The film that's thrown the Middle East into turmoil is a 14-minute trailer for the film "Innocence of Muslims" (or the "Life of Muhammed," or "Muslim Innocence, depending on reports). It depicts Muhammed as pedophile and doofus, and is filled with slapstick insults at Muslims. The movie is almost hilariously amateurish, like a Muslim version of Life of Brian shot by second-year film students. The trailer was posted to Youtube back in July, but was recently translated into Arabic and broadcast on Egyptian TV by a popular Cairo television host, Sheikh Khaled Abdallah, according to the Guardian. Hence the new protests.
The film's director and writer, "Sam Bacile," has since gone into hiding and is speaking to reporters from an "undisclosed location." Bacile told reporters he's an Israeli real estate developer living in California, and shot the film over three months in the summer of 2011 with $5 million put up by "100 Jewish donors."
The guy explicitly made the film to piss of Muslims, judging from his interviews. "Islam is a cancer," he's told multiple reporters. "This is a political movie, the U.S. lost a lot of money and a lot of people in wars in Iraq and Afghanistan," he told the Washington Post, "but we're fighting with ideas"
But web and public record searches bring up no evidence of the supposed real estate mogul. The Israeli government told the Post they couldn't find records Sam Bacile was a citizen. Even Bacile's age is a mystery: He told the Wall Street Journal he was 52, but told the AP he's 56, as pointed out by Religion Dispatch.

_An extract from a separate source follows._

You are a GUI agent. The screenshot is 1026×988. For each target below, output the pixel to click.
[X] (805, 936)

His YouTube page says he's 75.
Even more puzzling: It cost $5 million? That video?
The mystery deepend this afternoon when The Atlantic's Jeffery Goldberg reported that "Sam Bacile" is a pseudonym and not Israeli. He spoke to a consultant on the film, a self-described "militant Christian activist" in California named Steve Klein. Klein told Golbderg:
Bacile, the producer of the film, is not Israeli, and most likely not Jewish, as has been reported, and that the name is, in fact, a pseudonym. He said he did not know "Bacile"'s real name. He said Bacile contacted him because he leads anti-Islam protests outside of mosques and schools, and because, he said, he is a Vietnam veteran and an expert on uncovering al Qaeda cells in California. "After 9/11 I went out to look for terror cells in California and found them, piece of cake. Sam found out about me. The Middle East Christian and Jewish communities trust me."
Klein told Golbderg that around 15 people were involved in the making of the film, "They're from Syria, Turkey, Pakistan, they're some that are from Egypt. Some are Copts but the vast majority are Evangelical," he told Golbderg.

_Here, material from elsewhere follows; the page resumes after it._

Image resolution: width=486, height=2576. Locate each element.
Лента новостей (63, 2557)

If Bacile isn't Jewish, perhaps he's connected instead to the Copts, the Egyptian Christian sect. The film has been promoted by the conservative U.S.-based Coptic minister (and friend of Terry Jones) Maurice Sadek. Bacile says he speaks Arabic and has relatives in Egypt, according to Klein—even though "fewer than 100 Jewish people" live in Egypt, according to journalist Laura Rozen.
Why did Bacile pretend to be an Israeli Jew? Maybe he cooked up the persona and shadowy cabal of Jewish funders in an attempt to further inflame the situation. The only thing we know for sure about Bacile: He's a terrible filmmaker. If you know anything else, please email me: Adrian@gawker.com
Sarah Abdurrahman writes:
I can't help but wonder if the actors involved in the project were told what kind of film they were making. If you remove all the references to Islam in the trailer, the movie reads like some cheesy Arabian Nights story, and it is quite possible that that is all the actors thought they were doing.